Prof. Trevor Darrell, trevor@eecs.berkeley.edu

Spring 2012

LOCATION AND TIME CHANGE: Newton room,  7th floor Sutardja Dai Hall, Friday 9:30-11:30am. 

PLEASE SIGN UP TO THE GOOGLE GROUP UCB CS294-43 Reading Group at https://groups.google.com/group/ucbcs29443 FOR EMAIL UPDATES.

This course historically covers computer vision techniques for object and category recognition, as well as recognition of human activity from video streams.  Recognition of individual objects or activities (the coffee cup on your desk, a particular chair in your office, a video of you riding your bike) or generic categories (any cup, chair, or cycling event) is an essential capability for a variety of robotics and multimedia applications.  The advent of standardized datasets and evaluation regimes has spurred considerable innovation in this arena, with performance on benchmark evaluations increasing dramatically in recent years.  This course reviews methods that have achieved success on such datasets, and will also consider the techniques needed for real-time interactive application on robots or mobile devices, e.g. domestic service robots or mobile phones that can retrieve information about objects in the environment based on visual observation.  This class is be based exclusively on readings from the recent literature, including those appearing at the CVPR, ICCV, and NIPS conferences.

This year's course will have expanded subject matter, and will cover object and activity learning for perceptually grounded robotic language acquisition and execution.  We will focus on multimodal perception, including visual, acoustic, and haptic sensing.  We will be reading papers relevant to the Berkeley and UPenn BOLT-E project, and/or from the recent NIPS workshop on language and vision.  Specific topics will include:

  • Perceptually grounded language 
  • Contemporary vision and language models
  • Structured activity models 
  • Haptic and acoustic grounding frameworks
  • Grasping and interactive learning
  • Bayesian learning of concept models 
  • Models of spatial relations and navigation using language
  • Robotic activity Learning-by-Demonstration 
  • Domain adaptation and Learning from the web
  • Sub-category recognition and lexical hierarchies

Please click here for the current syllabus.
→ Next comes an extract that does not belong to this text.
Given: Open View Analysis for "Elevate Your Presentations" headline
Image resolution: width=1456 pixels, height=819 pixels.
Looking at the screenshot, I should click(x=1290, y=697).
The format of the course this year will primarily be discussion based, with each class beginning with a short overview of the topic by the instructor followed by student-led presentations and structured critique of selected papers.    Class size will be limited to foster an environment conducive to discussion. 

Students are expected to be involved in a related research project during the term, and to make a research presentation at the end of the class.  Units are variable depending on scope of research project undertaken by student. 

Prerequisite: Active research effort on related topic. Permission of instructor.